突然――それこそ奇襲のようなタイミングで現れた青い体毛の狼っぽい魔獣が吹き飛んだ。


 原因は一発の蹴り。馬鹿みたいに巨大な魔力によって練られた『強化魔法』で強化、否、凶化された脚でわき腹に一撃。


 それによって、魔獣特有の鎧のような青い毛と、鉄のような皮膚、そして鋼のような骨を全て貫き、破壊し、摩擦熱で溶かし、音速を超えた時に発生するソニックウェーブで吹き飛ばしたのだ。


 ――最強の名は、伊達では無い。


「スプラッタ画像顔負けのグロい絵だなぁ……」


 言葉の割には平気なツラをして、代理人は言う。

 それも当然、リリスと相対した生物は彼女がよっぽどの手加減をしない限りどう頑張っても皮膚がずたずたに裂け、内臓が飛び散り、大量の血が吹き出るのだ。もう慣れた。


 かなり昔の話だが、一時期リリスは周囲から赤い髪は返り血で染まったものとか噂され、【血染めの赤】などの二つ名で呼ばれたこともあるとか。


 まあ、勿論赤い髪は生まれつきである。


「……やっぱ、手加減って難しいな」


 赤い最強は、ため息を吐きながら呟いた。


 そして、リリスを先頭に二人はひたすらにアロマスト密林を歩く。


 こんなところに来ている理由は二つの依頼について訊き込みをしたとき、とある情報屋から有力な情報を得たからである。


 ――リオの飼ってるペットがアロマスト密林に入ってくのを見た、という情報と、

 ――アロマスト密林で最近妙に魔獣の出現率が高くなっているという情報。


 これは都合よし、と二人は勇んで密林に出撃したというわけである。


「……確かに、さっきから妙に魔獣とのエンカウント率が高いですね」

「えんかうんと? 異世界語か?」

「遭遇率ってことですよ、今日遭遇した生き物は草食動物十五匹、野獣が五匹、魔獣が三十二匹……明らかに異常です」

「よく数えてたなー、しかし、それは確かに異常だ……一回村長に話しておいたほうがいいんじゃないか?」

「そうしましょう」


 そう言って、代理人は戻ろうと踵を返す。


「おろ? 目印とかマーキングとかしてなかったのによくそんな堂々と歩けるな」

 そんなリリスの疑問に、代理人は澄ました顔で答える。


「貴女が壊した樹や岩、そして獣の死体を遡れば大体わかりますよ」


 見ると、薄暗い密林でもハッキリと判るぐらいにリリスが駆逐しながら通った跡が付いていた。




*****




 翌日。

 代理人は古ぼけたベッドの上で目を覚ました。


 四畳くらいの部屋に布団と小さなタンス、そして座布団もどきが数枚あるだけの質素な部屋。

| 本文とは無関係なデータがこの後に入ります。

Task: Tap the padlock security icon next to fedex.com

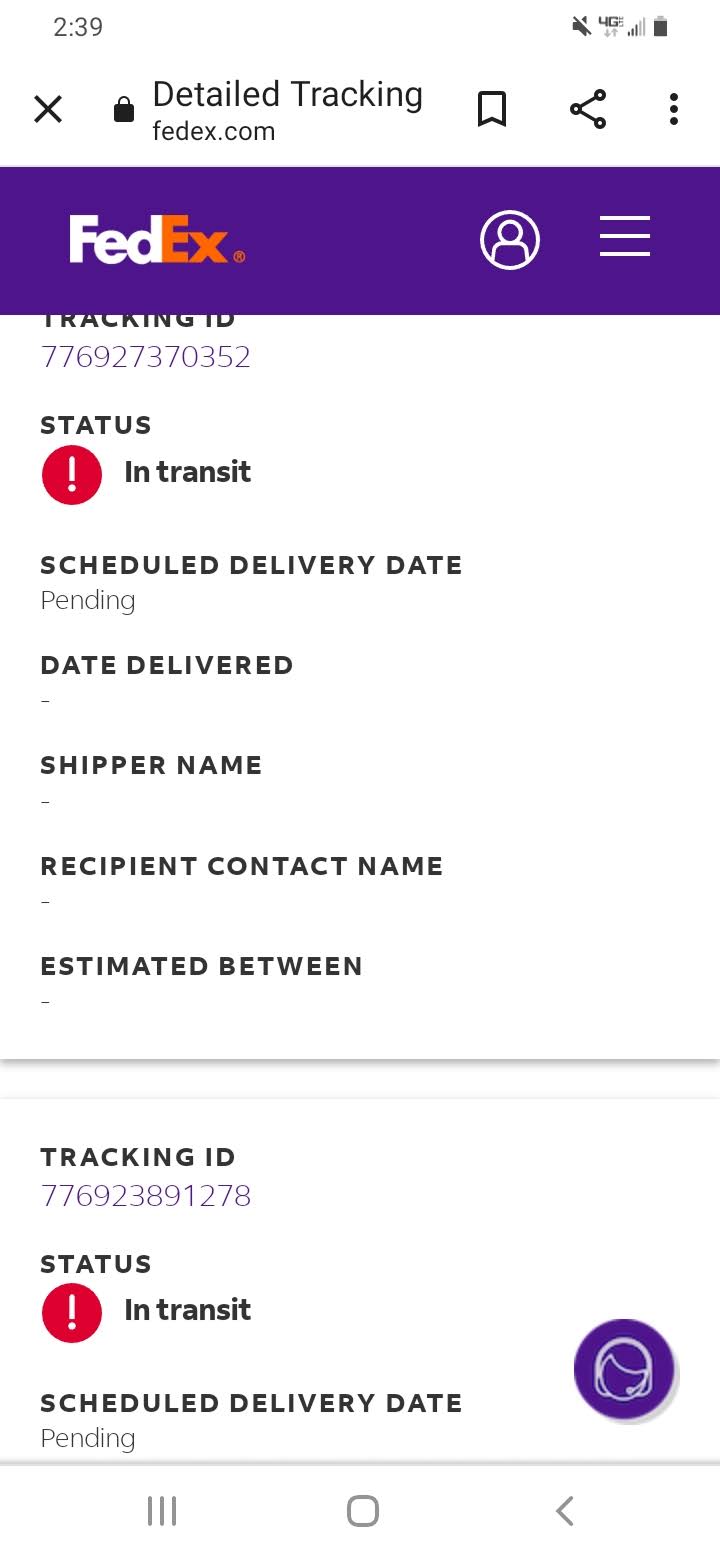Action: pyautogui.click(x=123, y=110)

 代理屋の隣に位置する宿屋の三階、長期滞在の客用の一室である。


 代理人は寝巻にしている桃色の服(これもぶかぶかで体格は確認できない)を脱ぎ、今日は黄色では無く、青色のぶかぶかシャツを着た。

 ズボンは昨日と同じ色である。


 そして三階から一階に下り、受付のおばさんを呼んで朝飯を頼んだ。


 この宿屋、金を払えば軽い食事くらいなら出してくれるのだ。故に代理人はしょっちゅう朝飯を宿屋で済ませるのである。


「おまちどうさまです」


 しばらくすると、赤色――では無く青色の髪をした一人の美青年がトレイにおにぎりやたくあんみたいな食べ物を乗せてやってきた。

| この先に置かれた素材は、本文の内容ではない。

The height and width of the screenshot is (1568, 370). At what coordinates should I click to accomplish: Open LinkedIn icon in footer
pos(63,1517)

 異世界に来た当初は、食べ物の見た目が日本と大差なくて安堵したものである。


「ありがとうございます、リリットさん」

「恐縮です。今日もこうして貴女と話すことが出来て……僕はそれだけで三日は頑張れそうです」

「ははは、大げさですよー」


 青色の執事服っぽい服を着た青い青年――リリット・レッドバードは頬を赤く染め、「大げさではありません!」と叫んだ。


「その艶のある美しい黒髪は人々を魅了し、薄い唇は儚さを醸し出し、若干男の子っぽいところがさらにそそられる! 貴女はまさに……この世界に舞い降りた女神です」


 もうおわかりだろうが、このリリット・レッドバードは代理人に心酔している。


 そして、あの赤い最強との兄妹でもあるのだ。


「まあ……お世辞が上手ですね」

「お世辞などではありませぬ……どうです? この後一緒にお食事でも……」

「今朝ごはんを食べてる最中なのですが……」


 …………どうやら天然らしい。


「で……でわ、散歩は如何ですか?」

「それは素晴らしい提案ですが……仕事があるはずでしょう?」

仕事そんなもので僕の貴女に対する愛は遮ることはできません!」

「……リリットさん後ろをご覧ください」

「え?」


 リリットがゆっくりと後ろを振り向く。


 そこにはリリットとリリスの義理の母、兼、この宿屋の女将――さっき受付にいたおばさんが怒気全開で立っていた。


「……リリットさん」

「は、はい?」

 代理人は冷や汗だらだらの青い青年に優しく語りかける。


「逝ってらっしゃい」

「あああああああああああああああああああああああああああああああ!」


 町はずれの宿屋に若い男の絶叫が響いた。